======== The records ========
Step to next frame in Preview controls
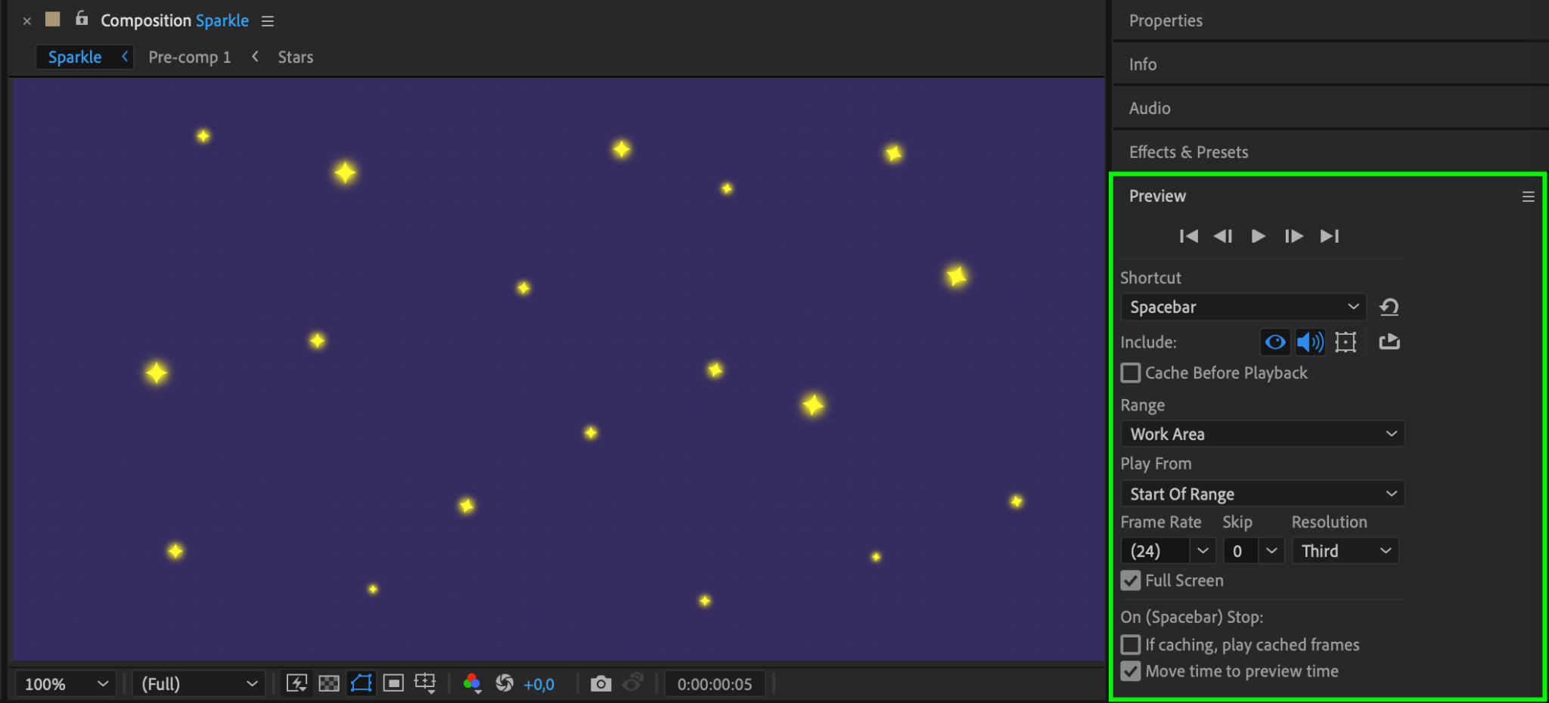Image resolution: width=1549 pixels, height=703 pixels. [1294, 236]
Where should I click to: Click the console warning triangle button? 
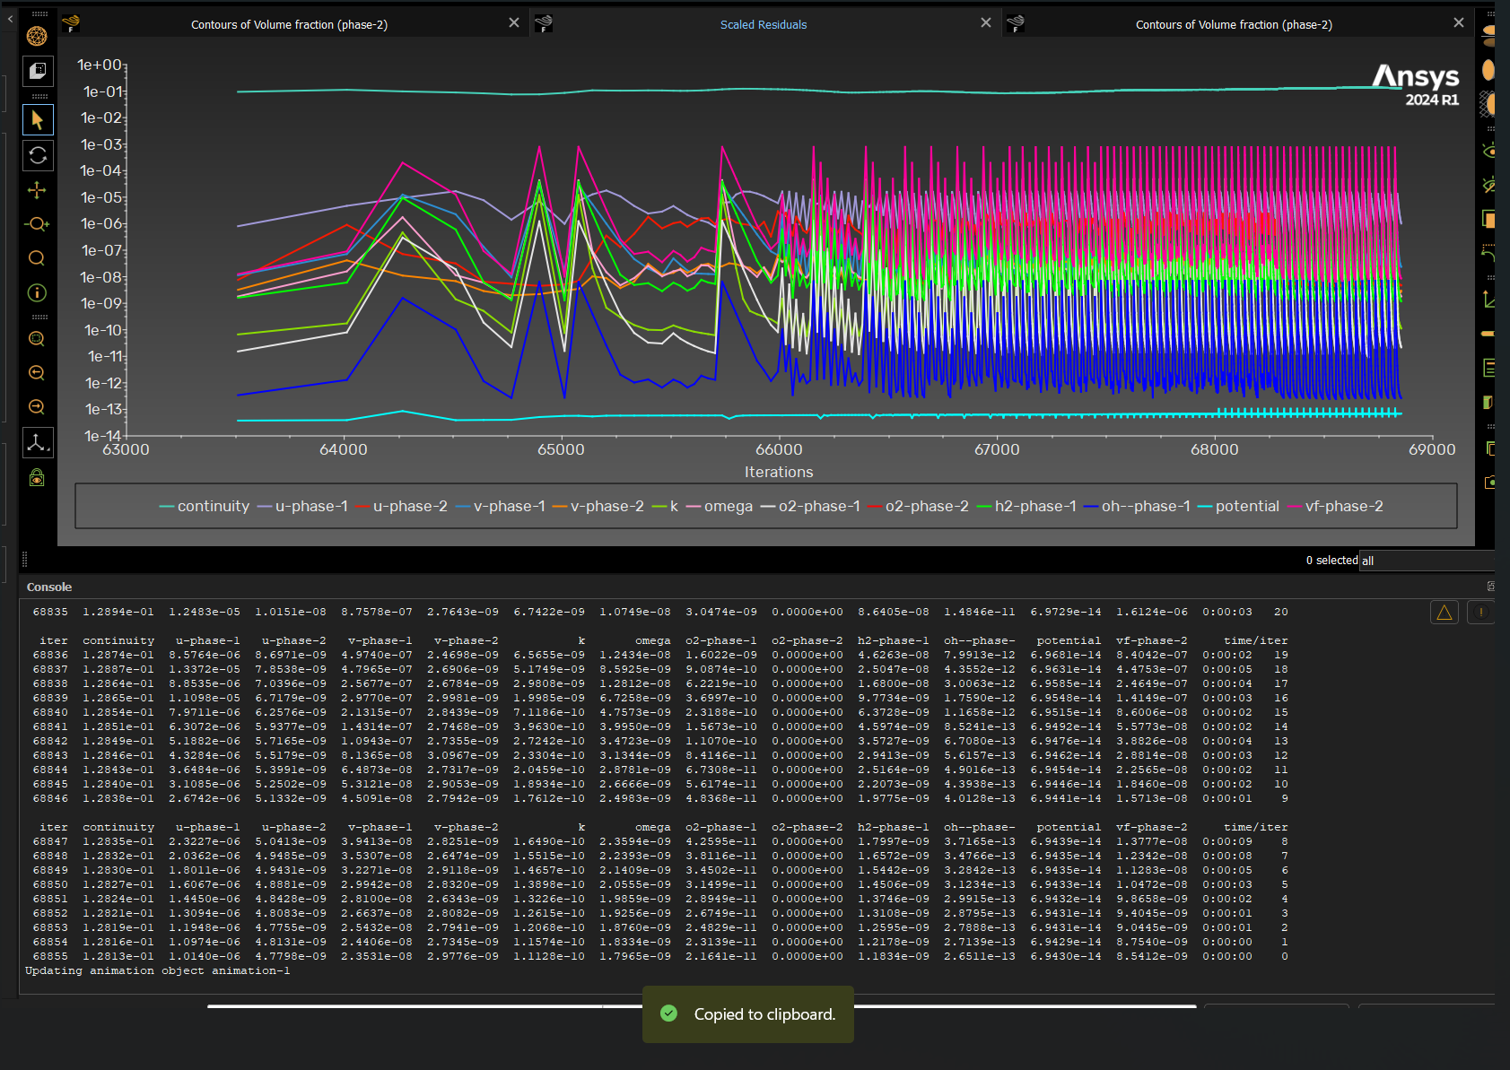coord(1445,613)
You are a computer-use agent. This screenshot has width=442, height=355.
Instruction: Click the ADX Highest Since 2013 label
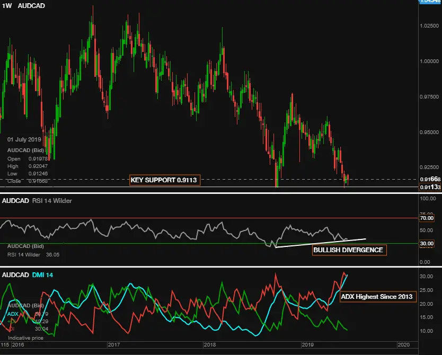[x=378, y=297]
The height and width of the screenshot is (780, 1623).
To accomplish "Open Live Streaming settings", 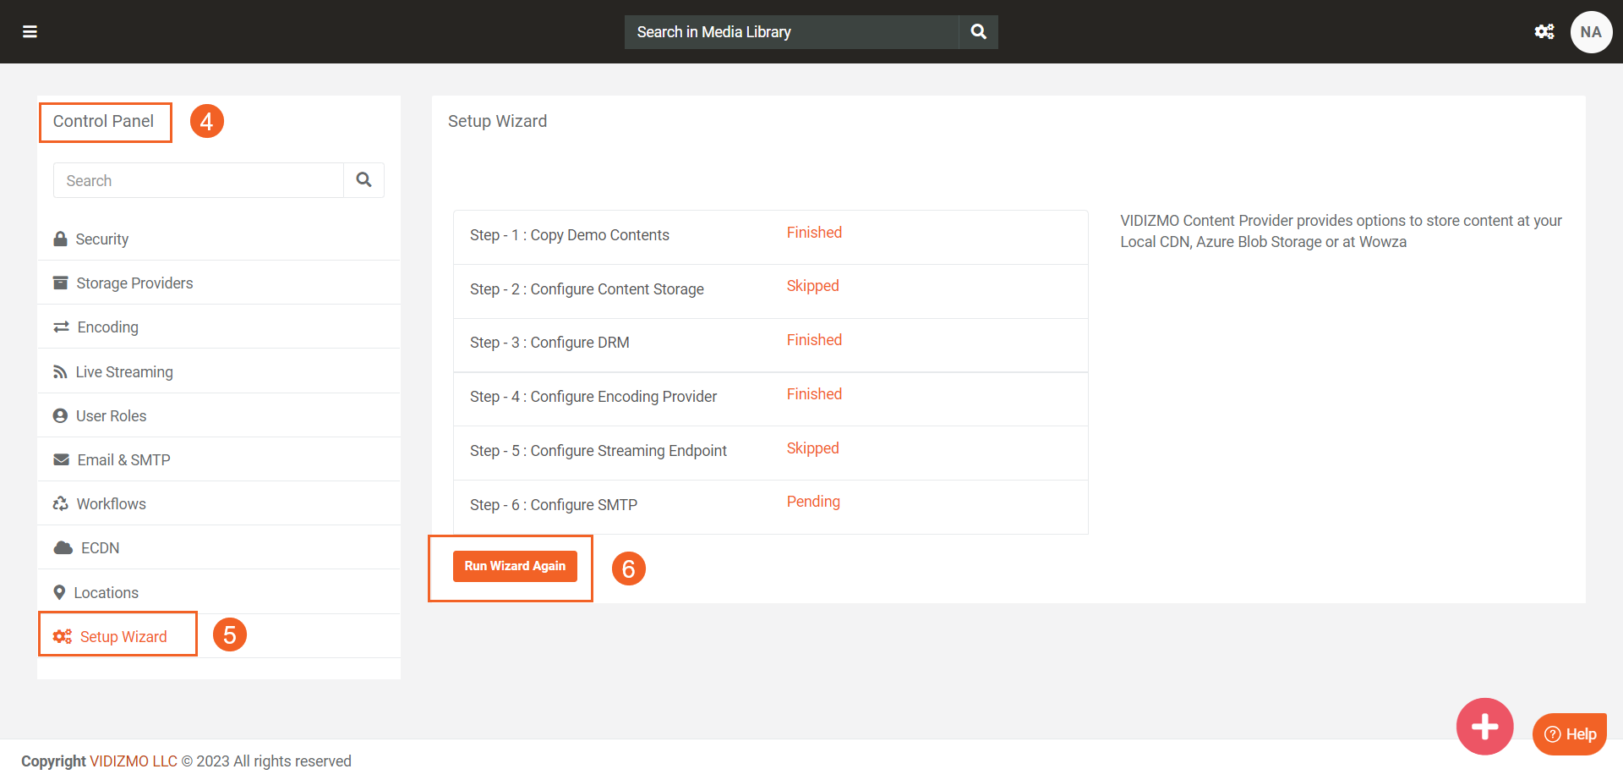I will click(124, 372).
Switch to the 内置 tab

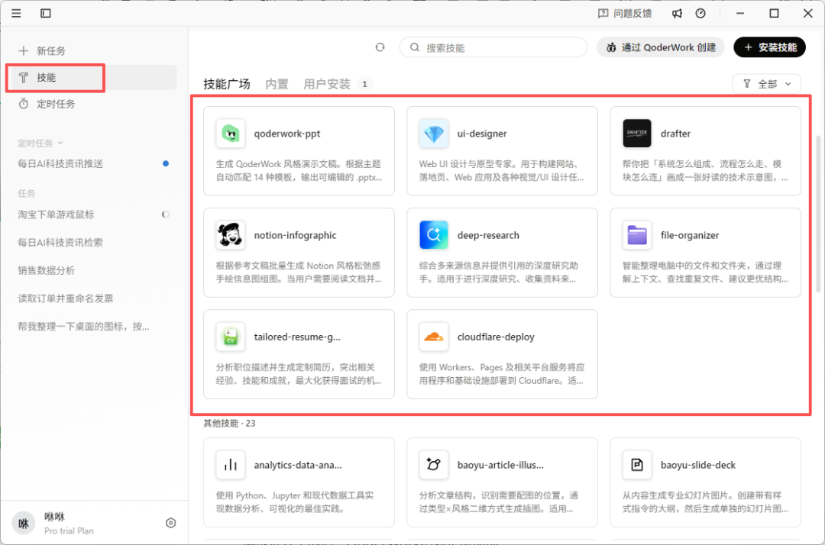click(277, 84)
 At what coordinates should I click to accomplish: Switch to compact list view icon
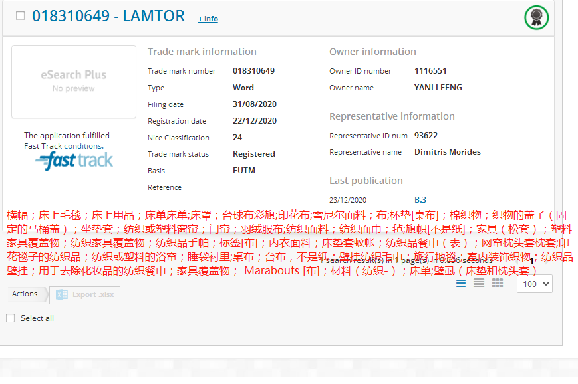(479, 283)
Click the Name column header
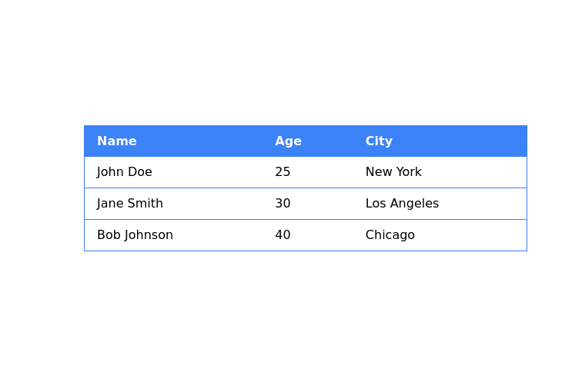The image size is (582, 372). point(116,141)
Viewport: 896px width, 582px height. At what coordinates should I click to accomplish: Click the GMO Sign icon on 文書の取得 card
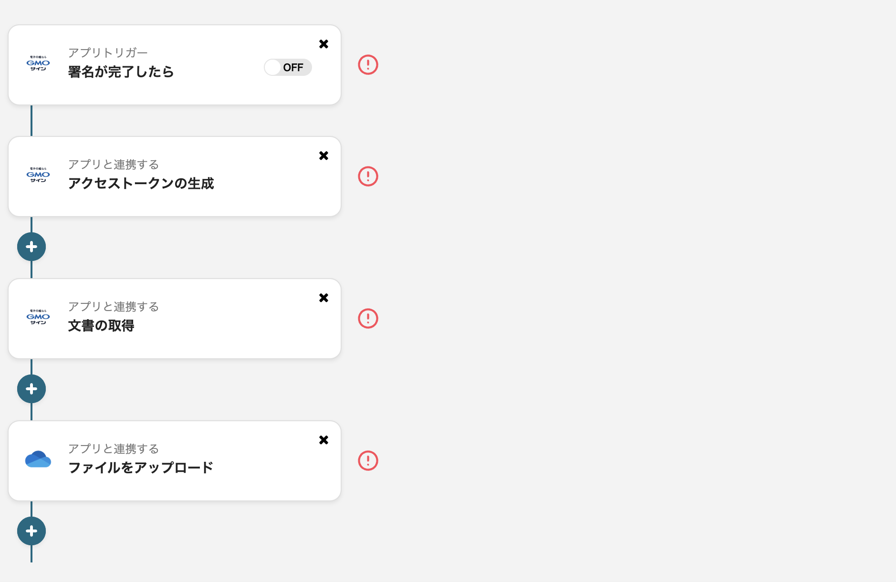click(x=38, y=317)
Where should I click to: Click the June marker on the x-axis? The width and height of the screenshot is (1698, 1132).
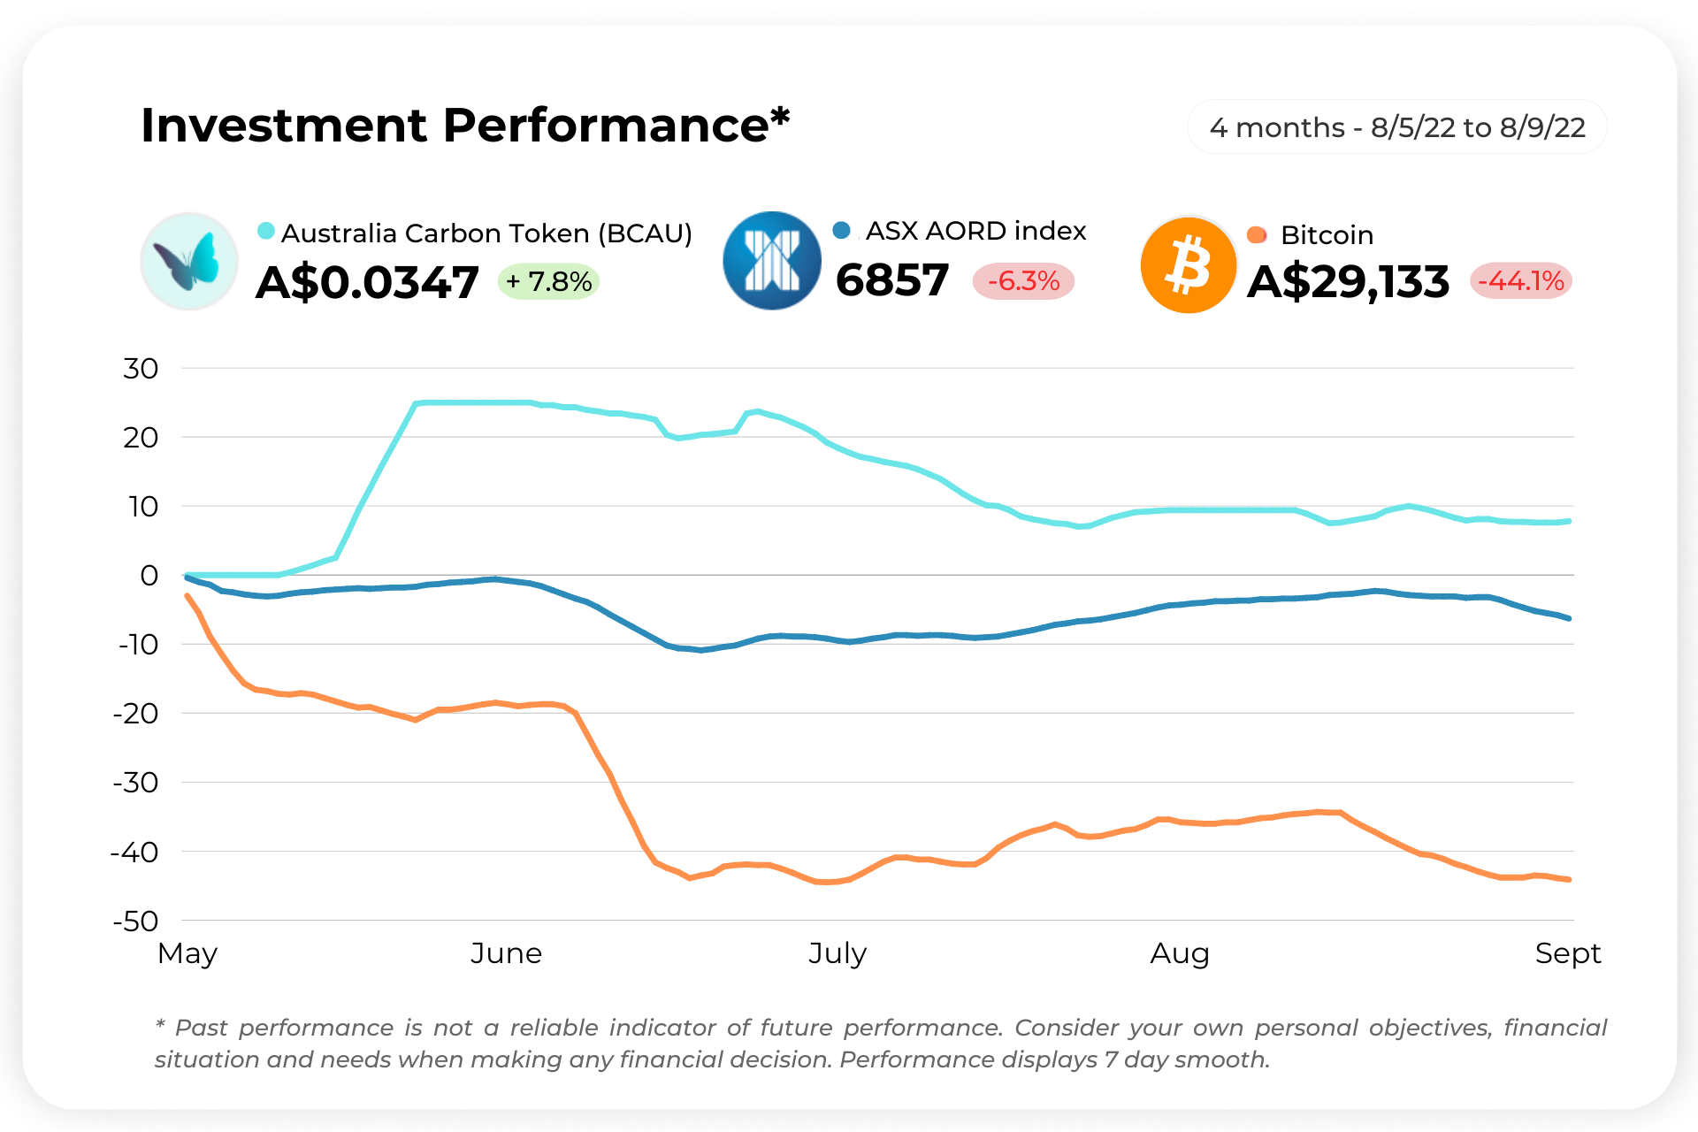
========
*Task prompt*: Select every line in the records above that contains the word "screenshot".

*Answer for the task*:
You are a computer-use agent. This screenshot has width=442, height=355.
The height and width of the screenshot is (780, 1623).
Where should I click to: Click the June marker on the x-axis? The width and height of the screenshot is (1698, 1132).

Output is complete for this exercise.